What is needed is an exact copy of the records below, without the pictures.

[Screenshot grounding data]
__________________________________________________

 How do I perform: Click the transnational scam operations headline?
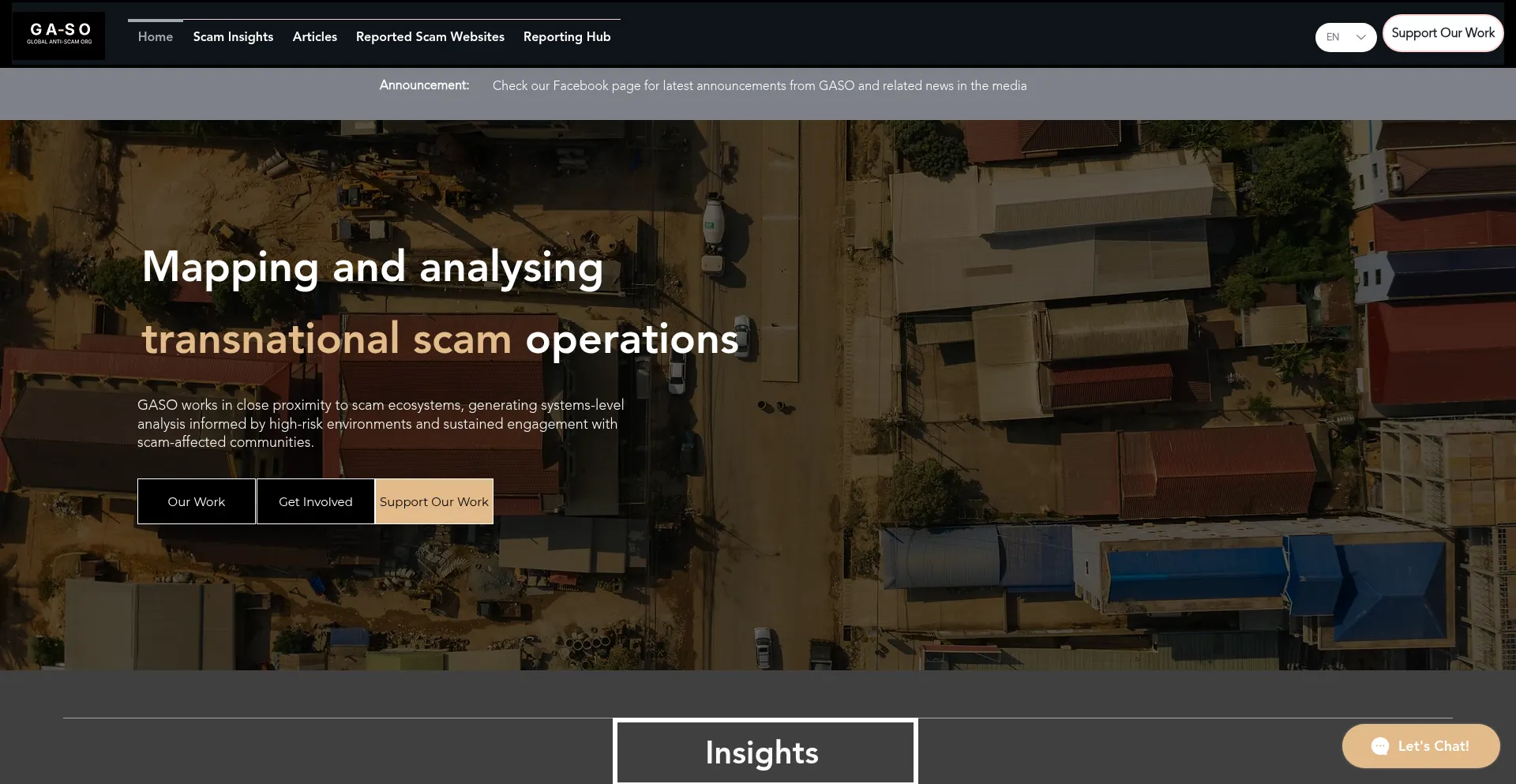coord(440,339)
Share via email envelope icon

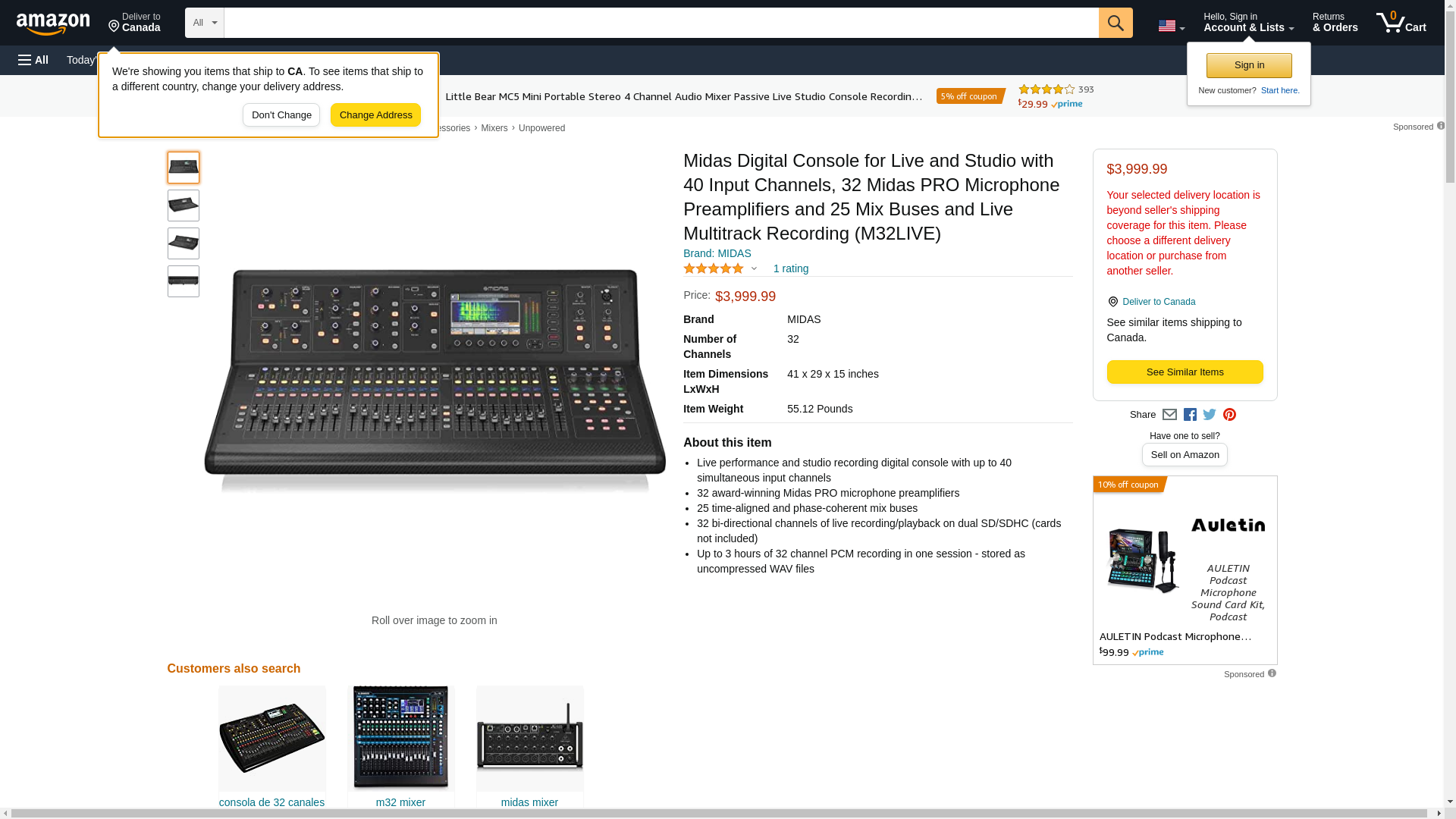click(1169, 415)
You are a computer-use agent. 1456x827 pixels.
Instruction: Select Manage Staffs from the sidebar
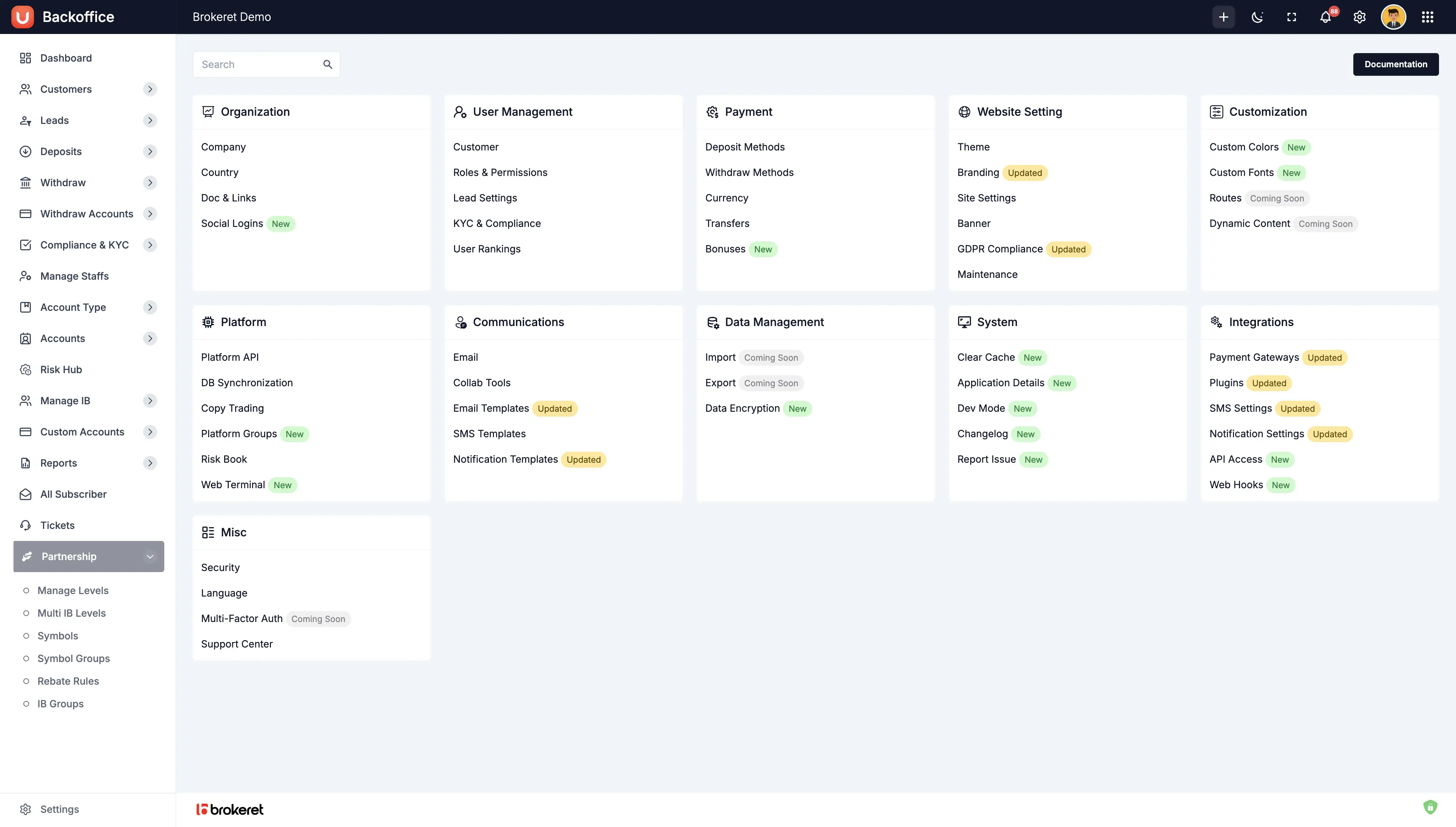click(74, 276)
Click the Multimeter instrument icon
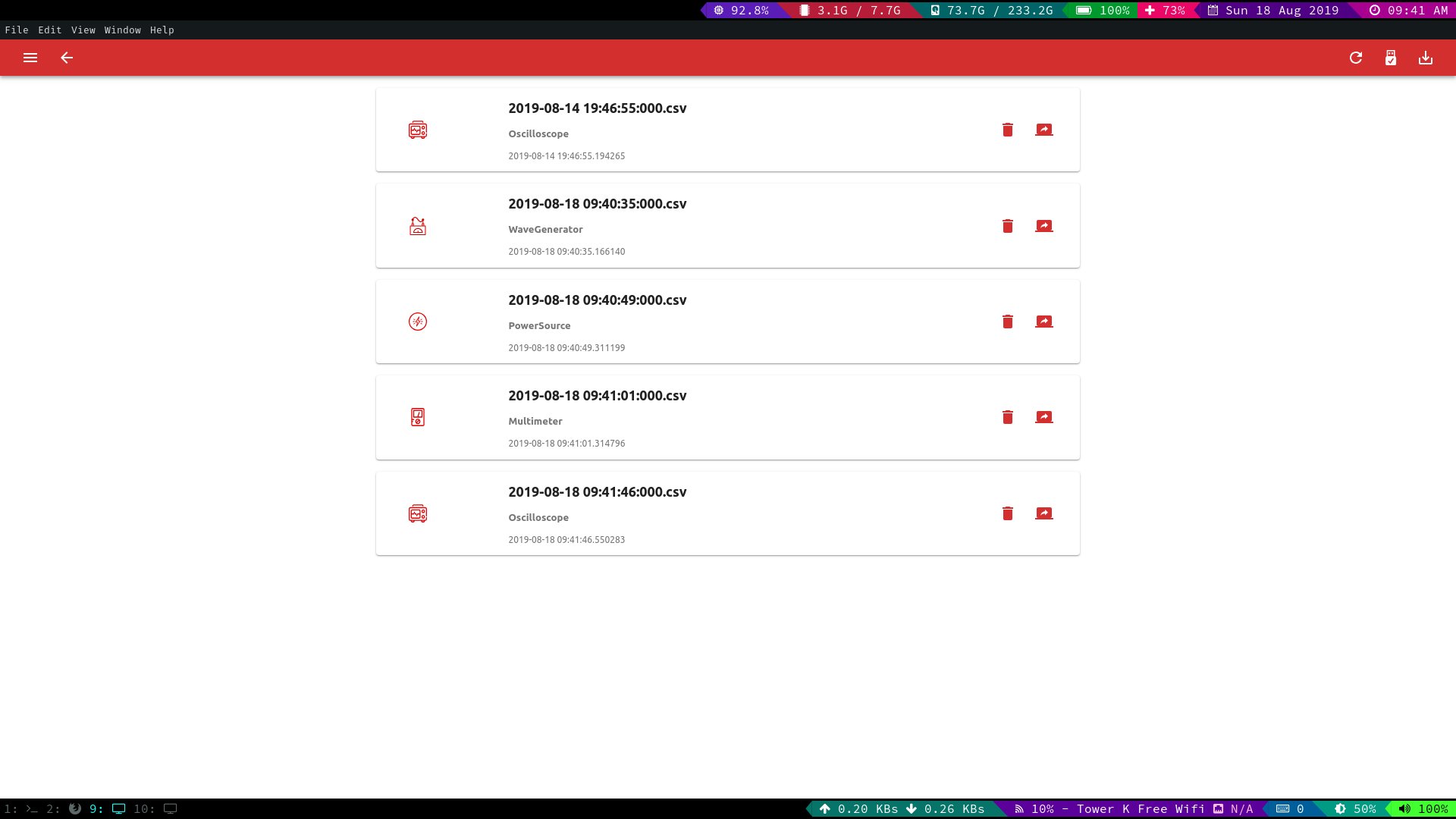The height and width of the screenshot is (819, 1456). click(418, 417)
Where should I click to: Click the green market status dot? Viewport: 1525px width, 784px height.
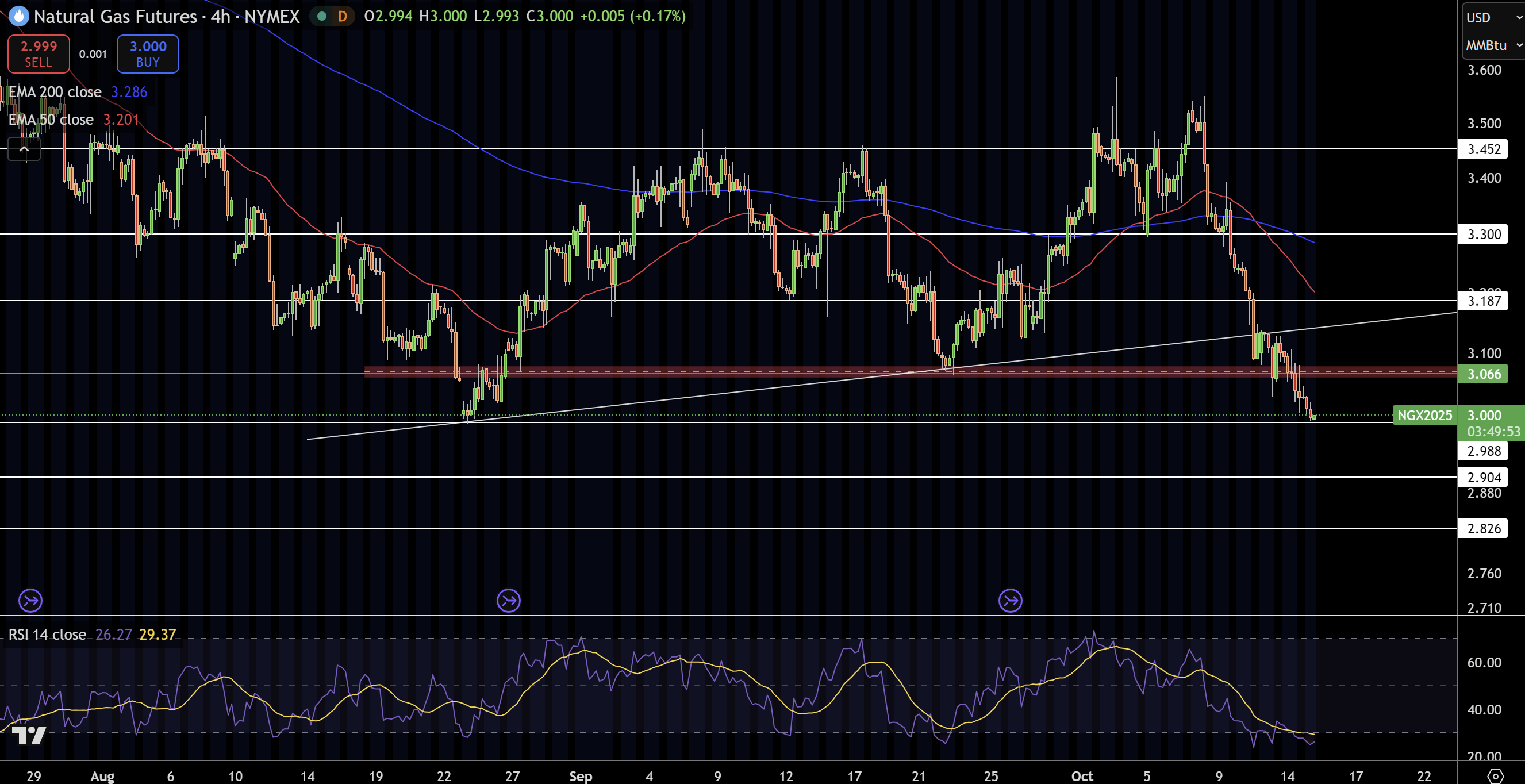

__________________________________________________

| Your solution |
 How do I perform: Click the transnational scam operations headline?
coord(440,339)
Share via email envelope icon

click(1169, 415)
You are a computer-use agent. 1456x827 pixels.
Instruction: Select Manage Staffs from the sidebar
click(74, 276)
Click the Multimeter instrument icon
The height and width of the screenshot is (819, 1456). click(418, 417)
Where should I click to: Click the green market status dot? Viewport: 1525px width, 784px height.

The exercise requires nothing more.